The first and the foremost is to have an open mind to learn. There is something to learn everywhere. Having your parents to mentor and guide you is also very helpful. It’s so easy to go astray otherwise. It is important to also listen to and meet other musicians. You get so many different perspectives. It shapes your personality. Exposure to a place like Thiruvannamalai is very important. It makes you realize that you are never too big for anything.

How easy is it to pursue a career performing the veena?

I am 16 now and still some years away from making a career choice, though veena playing is what I pursue most seriously today. I am told pursuing a career as a veena artiste is not easy. Traveling with a fragile, unwieldy instrument like the veena is difficult. The common view is that the number of opportunities as well as the audience turnout for Carnatic classical instrumental music is less than that for vocal music.

Having said that, I am definitely encouraged by the audience turnout as well as by their involvement in my performances. I feel blessed that senior musicians and connoisseurs take the time to attend my performances and share their feedback.
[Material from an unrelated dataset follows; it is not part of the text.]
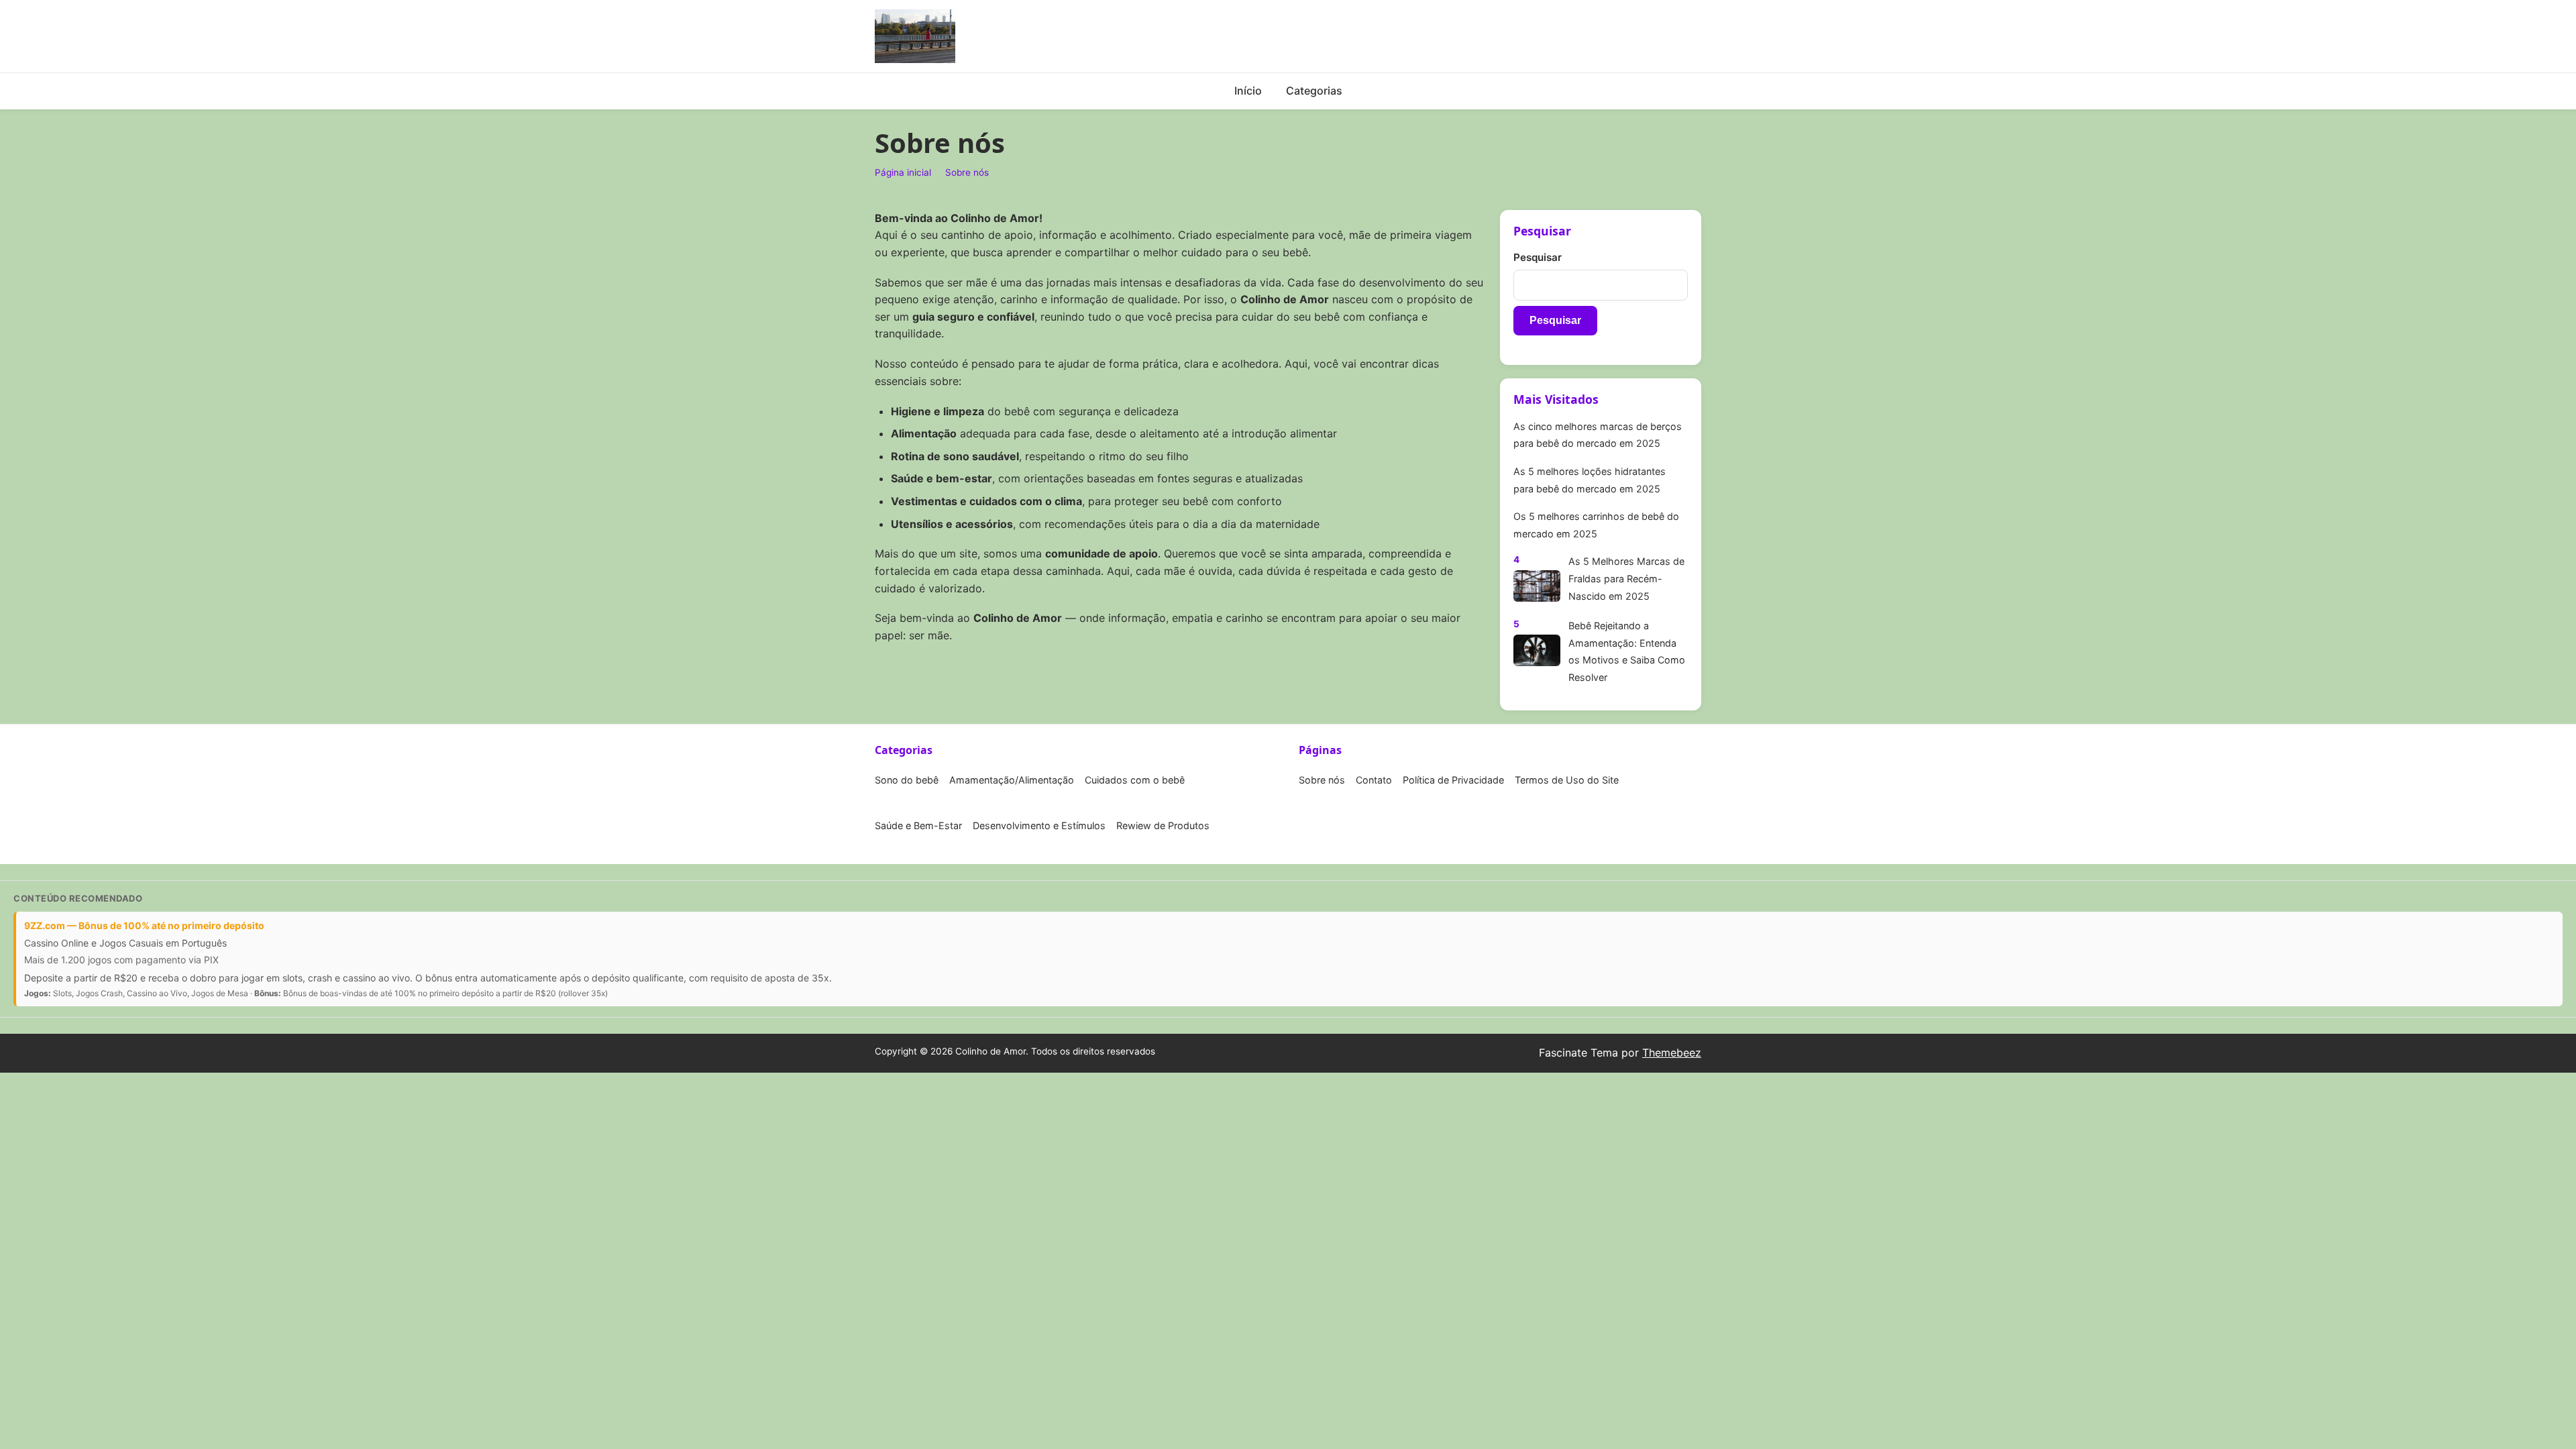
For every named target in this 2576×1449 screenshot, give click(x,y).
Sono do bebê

I am also very fortunate that my parents support me in every way possible.

Where do you see yourself and the veena five years from now?

Hopefully as a musician who has improved further after 5 more years of practice.

Also, most of the audience for veena concerts today comprises of people who love the instrument. I hope musicians and rasikas will eventually flock veena concerts not only to support the instrument or for their love of it but also for the all-round musical content they get from such performances.

Your favourite adjective to describe the veena?